[Dataset items]
■ ■ ■

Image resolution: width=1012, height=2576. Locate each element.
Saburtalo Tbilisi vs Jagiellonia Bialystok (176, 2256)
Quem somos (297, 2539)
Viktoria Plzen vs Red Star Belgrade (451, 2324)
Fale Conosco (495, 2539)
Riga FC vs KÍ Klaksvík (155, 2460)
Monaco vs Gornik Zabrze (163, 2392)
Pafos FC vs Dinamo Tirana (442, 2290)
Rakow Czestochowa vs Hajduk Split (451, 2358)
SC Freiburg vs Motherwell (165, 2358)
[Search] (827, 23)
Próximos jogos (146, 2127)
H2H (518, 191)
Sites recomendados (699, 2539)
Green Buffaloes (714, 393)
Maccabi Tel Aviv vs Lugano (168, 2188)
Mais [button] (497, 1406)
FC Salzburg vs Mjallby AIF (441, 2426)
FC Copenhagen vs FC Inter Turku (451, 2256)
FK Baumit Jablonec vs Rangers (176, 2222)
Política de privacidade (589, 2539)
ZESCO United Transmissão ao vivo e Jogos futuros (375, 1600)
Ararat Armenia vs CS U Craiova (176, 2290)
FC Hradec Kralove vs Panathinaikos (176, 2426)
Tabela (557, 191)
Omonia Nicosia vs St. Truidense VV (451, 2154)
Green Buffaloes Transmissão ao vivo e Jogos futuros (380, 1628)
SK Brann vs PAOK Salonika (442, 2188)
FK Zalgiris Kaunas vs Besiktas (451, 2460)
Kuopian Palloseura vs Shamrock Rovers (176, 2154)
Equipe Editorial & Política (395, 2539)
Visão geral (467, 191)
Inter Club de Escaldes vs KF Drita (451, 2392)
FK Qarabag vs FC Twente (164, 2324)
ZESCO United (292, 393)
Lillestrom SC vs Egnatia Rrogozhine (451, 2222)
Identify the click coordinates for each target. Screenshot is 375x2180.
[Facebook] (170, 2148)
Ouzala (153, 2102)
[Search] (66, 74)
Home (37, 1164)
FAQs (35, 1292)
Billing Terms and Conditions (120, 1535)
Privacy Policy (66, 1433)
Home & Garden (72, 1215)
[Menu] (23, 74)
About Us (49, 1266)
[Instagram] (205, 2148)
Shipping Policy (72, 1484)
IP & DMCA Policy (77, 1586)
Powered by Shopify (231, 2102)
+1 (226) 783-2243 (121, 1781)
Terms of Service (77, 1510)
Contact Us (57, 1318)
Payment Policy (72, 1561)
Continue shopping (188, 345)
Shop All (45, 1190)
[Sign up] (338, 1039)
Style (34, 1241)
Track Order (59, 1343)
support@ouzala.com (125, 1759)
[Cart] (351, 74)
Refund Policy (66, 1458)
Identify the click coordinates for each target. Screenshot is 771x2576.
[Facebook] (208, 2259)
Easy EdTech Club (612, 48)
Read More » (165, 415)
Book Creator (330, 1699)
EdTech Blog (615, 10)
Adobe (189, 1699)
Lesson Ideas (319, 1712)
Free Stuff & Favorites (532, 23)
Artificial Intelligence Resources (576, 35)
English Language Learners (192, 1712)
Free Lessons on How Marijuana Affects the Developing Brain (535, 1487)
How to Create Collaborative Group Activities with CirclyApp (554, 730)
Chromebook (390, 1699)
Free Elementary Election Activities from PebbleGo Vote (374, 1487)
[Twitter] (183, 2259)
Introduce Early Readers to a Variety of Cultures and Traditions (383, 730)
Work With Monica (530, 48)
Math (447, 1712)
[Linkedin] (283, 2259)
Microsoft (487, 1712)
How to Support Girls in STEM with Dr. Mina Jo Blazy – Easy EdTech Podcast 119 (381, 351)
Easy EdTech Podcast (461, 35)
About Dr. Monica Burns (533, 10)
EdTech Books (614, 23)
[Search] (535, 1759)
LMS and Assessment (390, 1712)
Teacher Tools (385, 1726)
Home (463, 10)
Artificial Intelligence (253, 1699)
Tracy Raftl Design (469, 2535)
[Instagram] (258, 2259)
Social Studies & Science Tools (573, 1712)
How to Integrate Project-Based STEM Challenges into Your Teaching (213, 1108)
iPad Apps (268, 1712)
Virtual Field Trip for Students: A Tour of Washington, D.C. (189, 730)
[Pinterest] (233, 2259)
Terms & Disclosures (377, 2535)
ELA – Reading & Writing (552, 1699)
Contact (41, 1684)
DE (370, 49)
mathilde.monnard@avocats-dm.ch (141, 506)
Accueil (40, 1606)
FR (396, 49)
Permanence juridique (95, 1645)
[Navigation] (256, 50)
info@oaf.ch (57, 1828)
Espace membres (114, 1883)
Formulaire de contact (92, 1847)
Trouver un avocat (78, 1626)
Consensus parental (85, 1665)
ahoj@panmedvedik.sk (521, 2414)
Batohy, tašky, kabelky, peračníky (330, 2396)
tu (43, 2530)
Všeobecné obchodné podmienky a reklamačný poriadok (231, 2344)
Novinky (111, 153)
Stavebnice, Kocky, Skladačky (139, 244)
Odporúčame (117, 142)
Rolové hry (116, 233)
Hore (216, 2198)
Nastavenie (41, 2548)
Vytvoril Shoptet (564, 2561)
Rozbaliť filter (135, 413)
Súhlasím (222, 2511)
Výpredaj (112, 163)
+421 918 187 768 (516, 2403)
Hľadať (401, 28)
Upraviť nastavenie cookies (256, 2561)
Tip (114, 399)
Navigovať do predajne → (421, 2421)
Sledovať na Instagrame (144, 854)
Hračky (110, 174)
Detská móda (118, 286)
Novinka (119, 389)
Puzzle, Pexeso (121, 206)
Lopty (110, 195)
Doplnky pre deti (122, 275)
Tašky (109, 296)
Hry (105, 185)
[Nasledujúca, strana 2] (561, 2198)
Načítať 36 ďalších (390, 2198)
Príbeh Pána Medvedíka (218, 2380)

■ ■ ■

_To do_
Search the data above for the string "Política" and copy each line that has it.

_Finished exercise_
Política de privacidade (589, 2539)
Equipe Editorial & Política (395, 2539)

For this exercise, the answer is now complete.